Each time Ilna’s arms hitched her up another level, her body swung against the column. Still, she wasn’t deliberately touching the fluted marble.
Curves projecting from the column head gave Ilna somewhere to set her feet though they were too smooth to have held the rope. She laid her left arm flat along the vault’s lowest rib, gripping as well as she could, and motioned Alecto to follow. The girl did, scrambling like a cat up a fir tree.
It would’ve been safer for Ilna to loop the cord around a second knob to spread Alecto’s weight, but she decided against doing that. As soon as the wild girl saw the cord twitch upward the necessary foot or so, she’d have assumed that Ilna planned to abandon her to the incoming worshippers. She’d have come up in a flying leap that might well have sheared the stone when a more cautious approach did not.
Ilna smiled sourly. Leaving Alecto on the ground would surely lead to Ilna’s own discovery as well as being a wholly pointless bit of spite. She’d seen before that what people feared in others generally showed how they’d choose to behave themselves.
Alecto reached the head of the column and braced herself from the side opposite to Ilna. There was at least a chance that anyone glancing upward would mistake them for a pair of statues; though the better hope—and the likelier one—was that nobody would bother to look.
Alecto glanced at Ilna, then took the dagger into her free right hand. The hard set of her mouth didn’t change.
Ilna flipped the cord up to her hand, then cleared the noose with a twist that made Alecto’s eyes widen. The wild girl had used ropes and snares, that was evident; but she’d never seen anyone use them with Ilna’s ease and skill.
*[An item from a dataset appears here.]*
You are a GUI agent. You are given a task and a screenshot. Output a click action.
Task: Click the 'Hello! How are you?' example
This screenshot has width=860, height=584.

Acknowledging the unspoken praise with a slight smile, Ilna tossed the cord into a loop around the pillar, Alecto, and finally herself. The noose itself had been the only weight for the free end. Ilna tugged the cord tight, but instead of tying the loop, she kept the bight in her hands so that she could release it instantly at need.
Close up, Alecto had a strong animal odor compounded of fur and leather garments and her own intense femaleness. Ilna disliked it, but feeling dislike wasn’t a new experience for her.
The inner door opened. The worshippers, led by a phalanx of priests in black-and-white robes, entered the cavity of the temple. Their hymn had the rhythms Ilna remembered from Tenoctris’ incantations; and also during those of wizards she trusted far less than she did Tenoctris.
Ilna’s eyes narrowed as she realized for the first time that there was no statue of the Lady in the great room. Was this a temple after all?
As best Ilna could tell looking down from her perch, the priests, like the worshippers following them, were a mix of men and women in roughly equal numbers. They continued to sing as they filled the room. Two of the leaders carried covered wicker baskets.
The priests took their places around the margin of the reflecting pool, the white slashes of their robes showing up in the dim light like a row of slanting pickets. The laymen moved with solemnity but not precision to stand outside the ring of priests. They’d done this before, but they weren’t a military unit marching in formation.
The room continued to fill. Ilna could no more count than she could read, but she was certain that there were more people below her in this room than there were in Barca’s Hamlet. They stood at the base of the pillars and moved back into the corridor where Ilna couldn’t see them from her perch.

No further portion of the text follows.